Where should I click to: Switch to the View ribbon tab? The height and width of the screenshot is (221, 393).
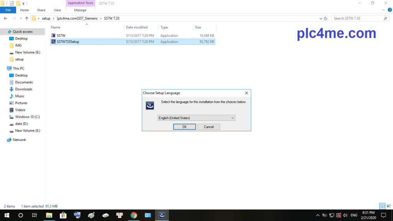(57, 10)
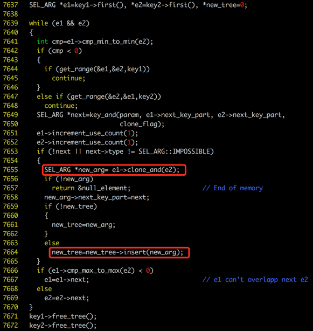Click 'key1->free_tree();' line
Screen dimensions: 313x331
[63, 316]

* * *

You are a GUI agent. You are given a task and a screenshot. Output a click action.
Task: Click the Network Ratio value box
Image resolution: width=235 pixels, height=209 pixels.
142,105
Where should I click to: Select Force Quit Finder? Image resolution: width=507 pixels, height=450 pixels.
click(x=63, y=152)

CHALLENGE: Give the lines of these items as a JSON list of strings, one per line with blank lines omitted, starting at the line containing "Where should I click to: Select" and ending at the line containing "click(x=63, y=152)".

SOLUTION TO THE EXERCISE:
[
  "Where should I click to: Select Force Quit Finder? Image resolution: width=507 pixels, height=450 pixels.",
  "click(x=63, y=152)"
]